*Task description*.
Please copy out the lines in the entries that contain "icon".

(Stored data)
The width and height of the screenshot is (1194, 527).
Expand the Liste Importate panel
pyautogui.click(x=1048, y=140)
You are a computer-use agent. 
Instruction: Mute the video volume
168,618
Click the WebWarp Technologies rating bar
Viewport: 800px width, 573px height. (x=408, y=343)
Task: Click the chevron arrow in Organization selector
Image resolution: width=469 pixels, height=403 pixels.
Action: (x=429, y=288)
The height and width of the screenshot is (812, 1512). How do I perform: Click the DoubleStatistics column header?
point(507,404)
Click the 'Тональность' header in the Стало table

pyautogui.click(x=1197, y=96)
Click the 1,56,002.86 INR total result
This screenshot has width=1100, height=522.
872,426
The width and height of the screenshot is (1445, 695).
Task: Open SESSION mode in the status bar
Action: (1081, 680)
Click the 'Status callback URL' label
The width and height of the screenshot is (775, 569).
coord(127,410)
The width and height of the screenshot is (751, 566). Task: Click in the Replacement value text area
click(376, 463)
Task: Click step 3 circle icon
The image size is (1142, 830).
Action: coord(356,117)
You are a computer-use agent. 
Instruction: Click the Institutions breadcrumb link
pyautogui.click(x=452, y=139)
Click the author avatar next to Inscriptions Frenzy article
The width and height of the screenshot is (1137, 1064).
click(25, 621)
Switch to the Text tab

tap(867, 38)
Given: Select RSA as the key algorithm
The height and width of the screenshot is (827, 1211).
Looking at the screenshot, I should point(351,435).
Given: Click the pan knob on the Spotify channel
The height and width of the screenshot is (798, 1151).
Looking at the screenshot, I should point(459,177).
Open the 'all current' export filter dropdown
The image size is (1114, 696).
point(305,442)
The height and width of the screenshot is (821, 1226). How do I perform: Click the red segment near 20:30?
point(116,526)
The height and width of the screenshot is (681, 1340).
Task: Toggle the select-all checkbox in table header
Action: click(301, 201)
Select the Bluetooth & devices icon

*Expected answer*.
Task: Click step 3 circle icon
Select the Bluetooth & devices icon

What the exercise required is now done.